Figure 3

Inhibition of TLR8 signaling by simvastatin is independent of the prenylation pathway. (A) Schematic showing the principle of the bioluminescence reporter for detection of inhibition of protein prenylation in cells. HEK Blue TLR8 cells were transfected with a plasmid coding for a Gal4-VP16-GFP transcription factor bearing a prenylation (geranylgeranylation) site from Cdc42 at its C-terminus (Gal4-VP16-GFP-Cdc42 tail). This drives transcription of firefly luciferase (F Luc) from a second transfected plasmid under the control of a synthetic promoter containing 5 Gal4 DNA-binding sites. When prenylated, the Gal4-VP16-GFPCdc42 tail associates with membranes, reducing its ability to drive firefly luciferase (F Luc) expression. (B) Inhibition of prenylation by 10 µg/mL simvastatin for 30 min prevents association of Gal4-VP16-GFP-Cdc42 tail with membranes, allowing the transactivator to accumulate in the nucleoplasm and augment reporter expression.
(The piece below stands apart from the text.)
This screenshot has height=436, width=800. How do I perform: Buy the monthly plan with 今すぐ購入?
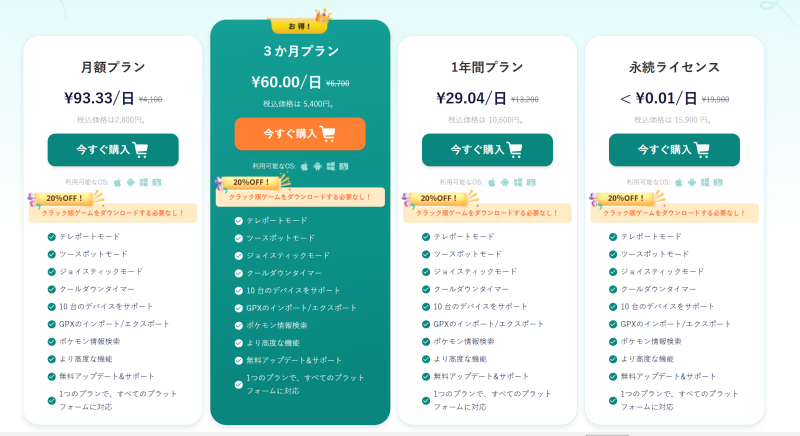pyautogui.click(x=113, y=150)
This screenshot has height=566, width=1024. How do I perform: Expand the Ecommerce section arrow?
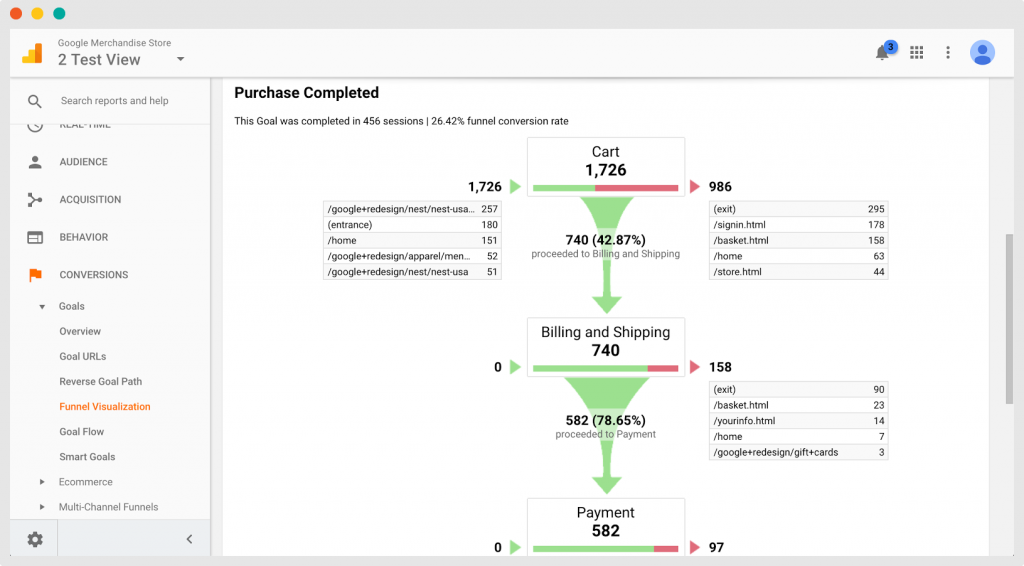point(42,482)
The presence of 10 µmol/L GGPP fully reverses the effect of simvastatin. (C) Prenylation is inhibited by 10 µg/mL simvastatin and reversed by 10 µmol/L GGPP in HEK Blue TLR8 cells treated with 5 µg/mL R-848 for 16 h. (D) NF-κB/AP-1 activation is inhibited in HEK-Blue TLR8 cells by simvastatin, but is unaffected by 10 µmol/L GGPP.